Therefore, the experiment carried out with the FeCl3 coagulant, together with the flocculant named “Flocculant 1”, was considered optimal for Series # 1, achieving an efficiency of 97.8 ± 0.3%, 64.7 ± 0.1%, and 96.4 ± 1.2% for removal of turbidity, COD, and TSS, respectively.

3.2.2. Series # 2: Coagulant Dosage

Series # 2 was established to study another operational parameter: the coagulant dose (mg/L). In this series, the optimal C/F reagents obtained from Series # 1 were used: FeCl3 and Flocculant 1; along with the rest of the parameters established in the experimental matrix.
This series aimed to evaluate the variation of the removal efficiency of the control parameters (turbidity, COD, and TSS) in comparison to the dosage of the coagulant material, and thus to obtain the optimal dosage value (Figure 5).
As can be seen in Figure 5, the turbidity and COD efficiency values showed a distribution with an increase in the efficiency value up to the first maximum value (between 10 and 25 mg/L), followed by a reduction in their values up to the second increase in their values up to a second maximum value (between 750 and 1000 mg/L). This behavior happened due to a phenomenon known as coagulation zones, in which there are two increasing and two decreasing efficiency zones interspersed depending on the dosage of the reagent with the following characteristics: in the first zone (load reduction), the dosage value is not sufficient to destabilize the particles; in the second zone (optimal dose), the first maximum agglomeration of colloids occurs; by increasing the dose in the third zone (charge inversion), the colloids stabilize again due to the supersaturation of the coagulant, generating a breakdown of the flocs formed; and finally, in the fourth zone (sweep coagulation), there is a supersaturation in the medium that leads to a sweep and precipitation effect of these colloids [32,33,34].
On the other hand, it is observed in Figure 5 that the final pH values decreased in an accelerated manner from a dosage of 750 mg/L. In the same way, it is observed that these values are close to <6, which is considered a very acidic value for a subsequent process of the treated wastewater. Thus, experiments with a dosage greater than 750 mg/L were discarded due to excess coagulant reagent.
Therefore, the numerical and statistical analyses were carried out based on the experiments with a concentration from 1 to 500 mg/L. Regarding the numerical analysis, it was found that the optimal turbidity removal results were reached with a dosage of 75, 250, and 500 mg/L, whereas the elimination of COD obtained better results with the dosage of 10, 25, and 500 mg/L. Finally, the experiments with a dosage of 50, 75, and 250 mg/L reached the best results for the removal of TSS. On the other hand, the statistical analysis showed that the experiment with the highest efficiency corresponded to a dosage of 500 mg/L, and it was statistically significant to the experiments with a dosage of 75 and 250 mg/L, which were not statistically significant (equivalent) to each other for removing turbidity. In the case of COD, in the same way, the experiment with a dosage of 500 mg/L was statistically significant to the experiments with 10 and 25 mg/L, which were equivalent. Finally, in the case of TSS removal, the three best results (500, 250, and 75 mg/L) were not statistically significant, even with a dosage of 50 mg/L. Due to this, the experiment that obtained the highest removal results corresponded to a dosage of 500 mg/L. However, the optimal dose of coagulant material was 25 mg/L. Due to this, the experiment obtained slightly lower values of elimination of turbidity, COD and TSS, in 11.1%, 5.4%, and 5.3%, respectively, concerning the dose of 500 mg/L, but with a requirement of coagulant material 20 times lower.
Therefore, the experiment with a dosage of 25 mg/L was considered optimal for Series # 2, achieving an efficiency of 67.5 ± 0.3%, 52.2 ± 0.4% and 87.1 ± 0.8% for removal of turbidity, COD and TSS, respectively.

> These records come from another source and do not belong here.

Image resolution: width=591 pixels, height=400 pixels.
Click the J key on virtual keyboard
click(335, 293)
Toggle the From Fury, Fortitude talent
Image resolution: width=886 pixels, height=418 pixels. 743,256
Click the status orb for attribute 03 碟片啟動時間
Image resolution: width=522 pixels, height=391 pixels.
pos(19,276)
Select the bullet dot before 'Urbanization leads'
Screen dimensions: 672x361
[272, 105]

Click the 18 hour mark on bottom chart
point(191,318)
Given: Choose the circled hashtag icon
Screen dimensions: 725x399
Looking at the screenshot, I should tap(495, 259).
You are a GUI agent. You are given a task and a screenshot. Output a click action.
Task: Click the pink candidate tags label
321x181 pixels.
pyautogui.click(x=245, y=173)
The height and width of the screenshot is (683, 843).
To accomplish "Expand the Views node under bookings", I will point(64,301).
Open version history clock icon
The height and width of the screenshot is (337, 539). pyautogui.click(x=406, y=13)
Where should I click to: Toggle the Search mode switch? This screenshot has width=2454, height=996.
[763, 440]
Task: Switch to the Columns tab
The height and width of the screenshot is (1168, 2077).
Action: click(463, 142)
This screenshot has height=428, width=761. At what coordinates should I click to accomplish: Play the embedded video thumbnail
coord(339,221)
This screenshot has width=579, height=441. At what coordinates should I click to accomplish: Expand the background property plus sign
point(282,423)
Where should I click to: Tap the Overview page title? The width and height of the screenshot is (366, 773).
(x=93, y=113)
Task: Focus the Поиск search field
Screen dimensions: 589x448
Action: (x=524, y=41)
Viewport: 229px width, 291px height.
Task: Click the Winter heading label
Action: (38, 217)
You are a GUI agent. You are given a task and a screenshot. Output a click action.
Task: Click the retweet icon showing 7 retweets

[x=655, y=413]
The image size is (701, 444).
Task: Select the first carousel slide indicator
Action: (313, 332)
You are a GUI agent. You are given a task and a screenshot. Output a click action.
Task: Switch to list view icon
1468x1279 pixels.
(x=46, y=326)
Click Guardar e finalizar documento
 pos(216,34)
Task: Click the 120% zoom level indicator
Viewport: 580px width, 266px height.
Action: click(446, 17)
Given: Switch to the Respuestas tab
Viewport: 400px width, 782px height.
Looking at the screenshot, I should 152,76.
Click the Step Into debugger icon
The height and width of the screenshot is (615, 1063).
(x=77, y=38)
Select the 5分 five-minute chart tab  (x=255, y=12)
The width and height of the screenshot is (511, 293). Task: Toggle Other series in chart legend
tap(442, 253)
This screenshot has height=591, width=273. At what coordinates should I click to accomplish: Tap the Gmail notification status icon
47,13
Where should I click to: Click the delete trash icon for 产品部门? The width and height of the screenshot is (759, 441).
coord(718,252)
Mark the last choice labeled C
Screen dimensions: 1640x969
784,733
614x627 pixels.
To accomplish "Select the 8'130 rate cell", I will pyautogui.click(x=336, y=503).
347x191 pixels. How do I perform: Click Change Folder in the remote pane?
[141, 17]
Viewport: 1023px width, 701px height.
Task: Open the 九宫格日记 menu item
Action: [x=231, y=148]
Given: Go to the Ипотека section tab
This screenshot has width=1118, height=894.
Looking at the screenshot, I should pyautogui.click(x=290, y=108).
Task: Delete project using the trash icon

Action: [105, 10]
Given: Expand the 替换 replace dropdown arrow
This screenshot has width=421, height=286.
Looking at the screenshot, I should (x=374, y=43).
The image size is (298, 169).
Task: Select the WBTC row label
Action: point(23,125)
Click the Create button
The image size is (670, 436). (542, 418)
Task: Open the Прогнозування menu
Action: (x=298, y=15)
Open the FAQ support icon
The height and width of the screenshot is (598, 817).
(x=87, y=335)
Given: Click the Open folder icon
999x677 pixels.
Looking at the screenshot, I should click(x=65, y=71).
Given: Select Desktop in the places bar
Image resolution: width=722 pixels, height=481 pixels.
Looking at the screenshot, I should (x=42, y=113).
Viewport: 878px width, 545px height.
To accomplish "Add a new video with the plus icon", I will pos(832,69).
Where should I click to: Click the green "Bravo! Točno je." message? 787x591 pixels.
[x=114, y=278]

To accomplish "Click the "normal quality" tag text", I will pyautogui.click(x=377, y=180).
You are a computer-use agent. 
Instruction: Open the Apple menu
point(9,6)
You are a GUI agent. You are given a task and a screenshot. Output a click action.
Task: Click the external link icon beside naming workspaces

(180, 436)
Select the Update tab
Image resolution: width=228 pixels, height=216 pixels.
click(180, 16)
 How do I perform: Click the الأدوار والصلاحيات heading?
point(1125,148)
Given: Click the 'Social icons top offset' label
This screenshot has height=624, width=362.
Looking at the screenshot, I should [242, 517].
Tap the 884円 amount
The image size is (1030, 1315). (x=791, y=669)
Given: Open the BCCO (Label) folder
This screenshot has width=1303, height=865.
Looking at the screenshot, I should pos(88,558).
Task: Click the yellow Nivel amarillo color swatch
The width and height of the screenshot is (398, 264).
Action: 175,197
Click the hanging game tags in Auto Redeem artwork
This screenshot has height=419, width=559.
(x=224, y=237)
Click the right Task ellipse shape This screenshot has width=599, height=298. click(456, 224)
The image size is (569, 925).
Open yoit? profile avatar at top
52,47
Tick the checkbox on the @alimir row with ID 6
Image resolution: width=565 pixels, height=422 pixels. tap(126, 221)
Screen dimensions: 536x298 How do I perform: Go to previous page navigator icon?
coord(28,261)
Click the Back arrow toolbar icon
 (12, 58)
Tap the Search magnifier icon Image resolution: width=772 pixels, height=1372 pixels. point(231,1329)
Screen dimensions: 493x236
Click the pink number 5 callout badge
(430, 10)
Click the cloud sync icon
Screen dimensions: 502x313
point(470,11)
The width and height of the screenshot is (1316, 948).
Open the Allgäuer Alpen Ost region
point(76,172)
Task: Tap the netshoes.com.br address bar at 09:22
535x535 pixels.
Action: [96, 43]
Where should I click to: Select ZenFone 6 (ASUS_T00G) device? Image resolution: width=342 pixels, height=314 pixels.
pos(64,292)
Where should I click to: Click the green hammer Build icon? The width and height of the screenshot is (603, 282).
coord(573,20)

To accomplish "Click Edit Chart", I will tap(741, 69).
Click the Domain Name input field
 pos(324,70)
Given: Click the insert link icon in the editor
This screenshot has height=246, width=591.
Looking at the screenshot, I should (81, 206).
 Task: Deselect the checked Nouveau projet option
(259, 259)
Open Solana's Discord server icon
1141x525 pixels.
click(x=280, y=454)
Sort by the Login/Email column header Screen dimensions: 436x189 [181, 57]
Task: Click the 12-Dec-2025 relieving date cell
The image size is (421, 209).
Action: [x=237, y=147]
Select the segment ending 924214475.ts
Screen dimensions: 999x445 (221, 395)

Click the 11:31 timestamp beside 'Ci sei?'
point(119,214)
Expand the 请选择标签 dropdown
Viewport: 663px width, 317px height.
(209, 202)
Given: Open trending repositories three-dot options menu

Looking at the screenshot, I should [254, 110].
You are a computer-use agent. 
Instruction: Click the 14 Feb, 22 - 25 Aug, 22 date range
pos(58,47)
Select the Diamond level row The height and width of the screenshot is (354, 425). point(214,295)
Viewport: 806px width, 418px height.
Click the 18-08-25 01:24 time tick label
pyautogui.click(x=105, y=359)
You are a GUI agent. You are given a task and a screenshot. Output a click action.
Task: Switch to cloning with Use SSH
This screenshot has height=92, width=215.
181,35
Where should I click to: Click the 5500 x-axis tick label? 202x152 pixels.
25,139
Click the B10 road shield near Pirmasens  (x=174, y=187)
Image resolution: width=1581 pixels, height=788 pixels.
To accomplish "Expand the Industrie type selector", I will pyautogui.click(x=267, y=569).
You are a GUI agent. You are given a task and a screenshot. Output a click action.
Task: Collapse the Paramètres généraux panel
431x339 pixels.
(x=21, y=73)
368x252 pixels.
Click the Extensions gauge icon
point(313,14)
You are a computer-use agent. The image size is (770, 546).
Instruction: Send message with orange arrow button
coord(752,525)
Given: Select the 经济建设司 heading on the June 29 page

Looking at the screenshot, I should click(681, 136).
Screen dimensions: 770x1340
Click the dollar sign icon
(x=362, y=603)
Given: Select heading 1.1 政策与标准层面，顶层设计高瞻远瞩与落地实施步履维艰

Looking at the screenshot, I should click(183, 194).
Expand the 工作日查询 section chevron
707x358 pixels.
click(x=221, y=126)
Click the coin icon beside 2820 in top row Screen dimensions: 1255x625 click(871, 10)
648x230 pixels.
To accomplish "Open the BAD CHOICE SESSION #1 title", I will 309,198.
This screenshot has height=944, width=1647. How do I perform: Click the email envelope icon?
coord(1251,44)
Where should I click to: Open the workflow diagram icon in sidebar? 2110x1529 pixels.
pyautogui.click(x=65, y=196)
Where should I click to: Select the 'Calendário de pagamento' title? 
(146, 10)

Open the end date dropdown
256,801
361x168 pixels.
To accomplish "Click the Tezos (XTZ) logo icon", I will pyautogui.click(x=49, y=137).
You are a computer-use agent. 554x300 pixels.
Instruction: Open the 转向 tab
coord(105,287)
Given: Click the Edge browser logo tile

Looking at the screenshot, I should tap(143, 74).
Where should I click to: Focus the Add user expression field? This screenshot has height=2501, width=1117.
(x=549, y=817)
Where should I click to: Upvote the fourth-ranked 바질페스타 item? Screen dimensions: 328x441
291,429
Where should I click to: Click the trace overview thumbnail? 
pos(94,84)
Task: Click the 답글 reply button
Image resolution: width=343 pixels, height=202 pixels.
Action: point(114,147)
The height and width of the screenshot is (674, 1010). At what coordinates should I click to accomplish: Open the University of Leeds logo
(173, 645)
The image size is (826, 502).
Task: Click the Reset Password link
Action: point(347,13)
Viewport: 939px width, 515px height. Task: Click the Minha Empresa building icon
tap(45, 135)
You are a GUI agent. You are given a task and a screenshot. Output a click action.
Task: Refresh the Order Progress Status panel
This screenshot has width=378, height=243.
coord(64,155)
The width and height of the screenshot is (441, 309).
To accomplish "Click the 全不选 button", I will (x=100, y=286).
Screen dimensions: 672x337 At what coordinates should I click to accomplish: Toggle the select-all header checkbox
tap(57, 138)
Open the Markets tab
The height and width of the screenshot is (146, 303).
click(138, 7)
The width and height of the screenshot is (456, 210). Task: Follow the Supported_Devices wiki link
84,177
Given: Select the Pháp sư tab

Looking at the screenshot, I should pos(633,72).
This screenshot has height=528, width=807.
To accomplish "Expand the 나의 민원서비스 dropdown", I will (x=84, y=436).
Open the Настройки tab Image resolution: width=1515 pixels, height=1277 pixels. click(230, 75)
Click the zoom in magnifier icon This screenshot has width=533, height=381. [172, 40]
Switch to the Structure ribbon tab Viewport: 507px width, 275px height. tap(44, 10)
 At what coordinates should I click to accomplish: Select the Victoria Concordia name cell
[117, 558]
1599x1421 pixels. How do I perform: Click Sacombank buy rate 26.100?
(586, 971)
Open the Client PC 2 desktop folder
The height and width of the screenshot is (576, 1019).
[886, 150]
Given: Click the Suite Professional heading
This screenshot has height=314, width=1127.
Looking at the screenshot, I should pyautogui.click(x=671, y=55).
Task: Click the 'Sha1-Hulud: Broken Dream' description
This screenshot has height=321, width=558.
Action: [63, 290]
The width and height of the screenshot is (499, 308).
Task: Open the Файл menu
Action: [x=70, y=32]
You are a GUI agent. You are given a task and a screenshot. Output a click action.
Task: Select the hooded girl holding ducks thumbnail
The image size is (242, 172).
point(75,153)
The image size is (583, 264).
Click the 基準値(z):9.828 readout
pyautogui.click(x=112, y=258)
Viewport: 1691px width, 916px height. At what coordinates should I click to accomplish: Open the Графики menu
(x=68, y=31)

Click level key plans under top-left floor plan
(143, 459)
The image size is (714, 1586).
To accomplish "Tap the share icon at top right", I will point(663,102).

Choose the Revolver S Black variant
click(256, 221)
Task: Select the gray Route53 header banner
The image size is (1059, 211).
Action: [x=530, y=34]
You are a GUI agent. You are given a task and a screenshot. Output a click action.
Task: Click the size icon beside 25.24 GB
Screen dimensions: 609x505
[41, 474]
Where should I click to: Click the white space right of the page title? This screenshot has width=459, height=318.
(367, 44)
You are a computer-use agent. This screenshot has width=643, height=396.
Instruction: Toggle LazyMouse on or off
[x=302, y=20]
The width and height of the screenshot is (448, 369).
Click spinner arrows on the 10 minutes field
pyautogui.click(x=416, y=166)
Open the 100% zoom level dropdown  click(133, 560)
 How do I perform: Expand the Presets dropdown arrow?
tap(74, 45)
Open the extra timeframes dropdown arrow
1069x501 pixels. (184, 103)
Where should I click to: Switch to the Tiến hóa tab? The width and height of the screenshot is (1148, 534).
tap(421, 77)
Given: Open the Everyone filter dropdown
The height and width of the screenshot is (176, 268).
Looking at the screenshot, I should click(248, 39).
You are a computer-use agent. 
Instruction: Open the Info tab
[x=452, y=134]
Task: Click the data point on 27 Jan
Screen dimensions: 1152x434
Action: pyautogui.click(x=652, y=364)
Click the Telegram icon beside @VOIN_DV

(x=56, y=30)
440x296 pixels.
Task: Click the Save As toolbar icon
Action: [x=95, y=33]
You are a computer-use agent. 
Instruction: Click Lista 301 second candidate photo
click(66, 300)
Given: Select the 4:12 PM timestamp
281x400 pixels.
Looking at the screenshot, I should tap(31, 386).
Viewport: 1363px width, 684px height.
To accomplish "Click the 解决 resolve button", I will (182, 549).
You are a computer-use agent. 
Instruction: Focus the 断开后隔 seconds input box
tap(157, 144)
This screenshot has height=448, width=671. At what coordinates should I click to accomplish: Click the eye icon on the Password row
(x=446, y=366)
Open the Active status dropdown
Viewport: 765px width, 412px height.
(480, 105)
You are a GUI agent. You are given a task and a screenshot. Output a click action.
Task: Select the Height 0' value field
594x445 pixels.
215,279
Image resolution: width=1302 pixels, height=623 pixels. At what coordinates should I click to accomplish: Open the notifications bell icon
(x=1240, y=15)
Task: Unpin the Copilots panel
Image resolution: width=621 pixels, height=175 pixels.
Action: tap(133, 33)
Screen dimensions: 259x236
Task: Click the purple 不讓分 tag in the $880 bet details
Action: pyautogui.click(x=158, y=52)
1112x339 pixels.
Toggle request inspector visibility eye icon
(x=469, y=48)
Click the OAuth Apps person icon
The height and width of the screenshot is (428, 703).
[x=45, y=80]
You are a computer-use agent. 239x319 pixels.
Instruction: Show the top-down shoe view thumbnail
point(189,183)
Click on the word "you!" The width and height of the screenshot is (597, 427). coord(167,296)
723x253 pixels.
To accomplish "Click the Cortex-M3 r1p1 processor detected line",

3.2.3. Series # 3: Flocculant Dosage

Series # 3 was established to determine the optimal flocculant dose (mg/L). Therefore, this series aimed to evaluate the removal efficiency of the control parameters in comparison to the flocculant dosage, thus obtaining its optimal value. Therefore, from the experimental process already established, the experiments and the numerical and statistical analysis were carried out. These results of Series # 3 are represented in Figure 6.
In the results found in Figure 6, it was observed that unlike Series # 2, adding flocculating material in the range of experimentation did not considerably modify the final pH, so in the first instance, the dosage of Flocculant 1 was considered adequate for the whole series.
Similarly, in Figure 6, it was observed that turbidity and COD removal percentages followed a similar pattern as that seen while studying the coagulant dose. Indeed, there was an initial increase up to the dose of 50 mg/L, followed by a decrease, and again, a boost from the value of 200 mg/L onwards. Again, this is because known as coagulation zones [32,33,34], mentioned previously.
Regarding the numerical analysis of the removal results, the experiments with a dosage of 800, 1000, and 1200 mg/L obtained the highest values of turbidity and COD removal, whereas in the case of TSS removal, the highest removal values were obtained by experiments with dosages of 400, 800, and 1000 mg/L. However, graphically, it was observed that the elimination values belonging to a dosage of 600, 50, and 25 mg/L were quite similar, so the significances were verified through the statistical analysis of the series.
The result of Tukey’s test for the elimination of COD determined that there were no significant differences between the removal values with a dose of 600, 800, 1000, and 1200 mg/L, although there were significant differences at the values of 25 and 50 mg/L. However, the dosage of 25 mg/L was considered the optimum for the case of the COD removal due to 24 times lower dosage being used with only a reduction of 6.2% in the removal of this parameter.
On the other hand, the COD value was considered the main parameter of statistical comparison, since the differences between the maximum and minimum turbidity removal and TSS represent a total variation of 3.6% and 6.9%, respectively. Therefore, the selection of the experiments based on these two parameters was considered secondary compared to the elimination of COD.
Finally, the experiment with a dosage of 25 mg/L was considered optimal for Series # 3, achieving an efficiency of 89.4 ± 0.1%, 63.4 ± 0.9% and 93.9 ± 0.1% for removal of turbidity, COD, and TSS, respectively.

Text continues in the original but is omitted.